Paper Number
BB7 

Session
Biomaterials and Biological Systems

Title
Determining the role of tissue inhibitors of metalloproteinases in matrix remodeling during 3D human mesenchymal stem cells motility in cell-degradable hydrogel

Presentation Date and Time
October 11, 2017 (Wednesday) 1:55

Track / Room
Track 1 / Crystal A

Authors (Click on name to view author profile)

1. Daviran, Maryam (Lehigh University, Chemical and Biomolecular Engineering)
2. Longwill, Sarah M. (Lehigh University, Chemical and Biomolecular Engineering)
3. Schultz, Kelly M. (Lehigh University, Chemical and Biomolecular Engineering)

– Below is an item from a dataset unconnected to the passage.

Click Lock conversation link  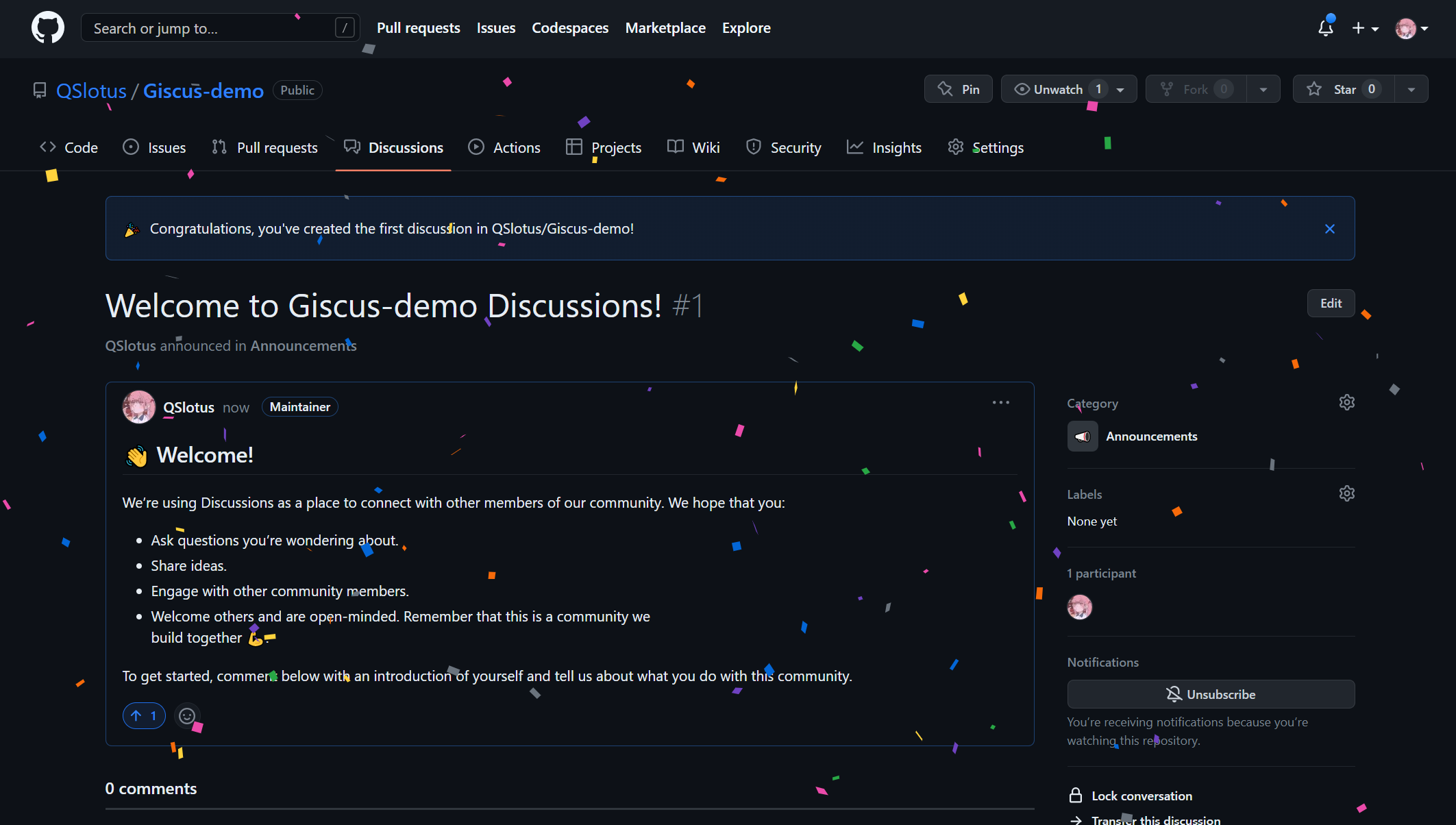(x=1141, y=796)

Author and Affiliation Lines (in printed abstract book)
Maryam Daviran, Sarah M. Longwill, and Kelly M. Schultz
Chemical and Biomolecular Engineering, Lehigh University, Bethlehem, PA 18015

Speaker / Presenter 
Daviran, Maryam

Text of Abstract
Cells actively reengineer and remodel their microenvironment using chemical degradation from cell-secreted enzymes and cellular traction. Specifically, during wound healing human mesenchymal stem cells (hMSCs) migrate from their native tissue to the injury site. A process partially regulated by cell-secreted enzymes. But, little is known about the interplay between the material and the cell during these processes, which has important implications biomaterials design to promote wound healing. Here, we encapsulate hMSCs in peptide-functionalized poly(ethylene glycol) (PEG) hydrogels to characterize cellular remodeling during migration. This hydrogel consists of 4-arm PEG end functionalized with norbornene cross-linked with a matrix metalloproteinase (MMP) degradable peptide. Dynamic cell-mediated scaffold degradation is measured using multiple particle tracking (MPT) microrheology. MPT measures the Brownian motion of fluorescent particles embedded in the hydrogel. Measurements show that prior to motility there is no scaffold degradation directly under the hMSC, allowing the cell to spread and attach. The greatest degradation occurs 160 μm from the cell center, at the end of our measureable window. We hypothesize that hMSCs are secreting a second set of enzymes, tissue inhibitors of metalloproteinases (TIMPs). TIMPs inhibit the activity of the MMPs and, therefore, scaffold degradation. We determine the role of TIMPs by neutralizing them. Four TIMPs have been identified and hMSCs secrete only TIMP-1 and TIMP-2. By inhibiting both TIMPs, hMSCs reverse the degradation profile resulting in a reaction-diffusion gradient; where the greatest degradation is closest to the cells. TIMP inhibition results in upregulation of MMPs that aggressively degrade the matrix. Due to this, cells do not have enough time to spread and attach to the network and instead migrate to stiffer regions. This motility can be harnessed to enhance hMSC delivery to injuries during the wound healing process.